*Activity*. Report the count of lines holding "agent" in the records, with no other words.

Records contained in a dataset:
= = = = =
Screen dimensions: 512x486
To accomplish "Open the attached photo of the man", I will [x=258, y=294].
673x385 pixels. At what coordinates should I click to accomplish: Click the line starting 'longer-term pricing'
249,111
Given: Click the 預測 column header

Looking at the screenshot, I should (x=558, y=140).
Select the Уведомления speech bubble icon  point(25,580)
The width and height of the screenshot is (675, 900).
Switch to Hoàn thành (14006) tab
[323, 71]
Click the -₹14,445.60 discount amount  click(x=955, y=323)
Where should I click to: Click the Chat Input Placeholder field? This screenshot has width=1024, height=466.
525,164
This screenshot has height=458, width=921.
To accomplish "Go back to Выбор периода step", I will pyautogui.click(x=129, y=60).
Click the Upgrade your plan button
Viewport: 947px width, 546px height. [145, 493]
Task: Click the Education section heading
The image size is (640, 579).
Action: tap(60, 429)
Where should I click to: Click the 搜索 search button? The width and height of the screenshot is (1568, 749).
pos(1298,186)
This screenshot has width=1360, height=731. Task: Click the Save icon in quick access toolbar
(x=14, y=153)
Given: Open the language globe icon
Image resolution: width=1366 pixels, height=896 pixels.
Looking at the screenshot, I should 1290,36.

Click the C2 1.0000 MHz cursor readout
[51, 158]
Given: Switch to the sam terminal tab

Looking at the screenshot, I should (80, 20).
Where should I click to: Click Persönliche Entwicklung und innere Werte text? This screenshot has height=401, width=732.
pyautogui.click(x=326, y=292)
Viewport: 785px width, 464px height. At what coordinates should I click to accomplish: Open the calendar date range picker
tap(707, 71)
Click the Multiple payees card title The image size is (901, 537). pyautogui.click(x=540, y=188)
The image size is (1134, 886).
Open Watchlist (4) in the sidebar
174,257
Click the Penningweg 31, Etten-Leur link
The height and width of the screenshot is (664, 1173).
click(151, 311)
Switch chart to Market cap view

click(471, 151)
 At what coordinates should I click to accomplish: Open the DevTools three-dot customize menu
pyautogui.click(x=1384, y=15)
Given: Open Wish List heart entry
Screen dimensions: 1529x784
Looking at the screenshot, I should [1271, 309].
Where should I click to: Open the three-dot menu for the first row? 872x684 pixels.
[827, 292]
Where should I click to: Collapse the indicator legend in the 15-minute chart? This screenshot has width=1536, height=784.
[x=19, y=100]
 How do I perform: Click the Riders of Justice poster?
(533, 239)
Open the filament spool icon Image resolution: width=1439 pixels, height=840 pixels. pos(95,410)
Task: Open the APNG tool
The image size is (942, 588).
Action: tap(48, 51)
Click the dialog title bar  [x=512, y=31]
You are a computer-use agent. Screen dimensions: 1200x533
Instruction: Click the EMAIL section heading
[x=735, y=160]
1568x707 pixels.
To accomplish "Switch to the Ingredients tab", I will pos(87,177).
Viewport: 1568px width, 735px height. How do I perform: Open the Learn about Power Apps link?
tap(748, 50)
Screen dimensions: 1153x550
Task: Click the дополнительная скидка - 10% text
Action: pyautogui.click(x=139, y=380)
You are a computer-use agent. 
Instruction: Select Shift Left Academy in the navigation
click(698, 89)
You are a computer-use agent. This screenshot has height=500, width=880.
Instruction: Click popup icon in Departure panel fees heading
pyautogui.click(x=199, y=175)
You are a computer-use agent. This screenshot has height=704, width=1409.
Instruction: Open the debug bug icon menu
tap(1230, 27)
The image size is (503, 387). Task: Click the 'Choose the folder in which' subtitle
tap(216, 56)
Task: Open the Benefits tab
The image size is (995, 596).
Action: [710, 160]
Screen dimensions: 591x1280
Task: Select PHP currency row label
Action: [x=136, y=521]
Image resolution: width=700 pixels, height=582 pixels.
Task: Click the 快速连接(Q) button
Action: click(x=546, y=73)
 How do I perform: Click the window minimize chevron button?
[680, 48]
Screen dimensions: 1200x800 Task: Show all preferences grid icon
= = = = =
*Task output*. 4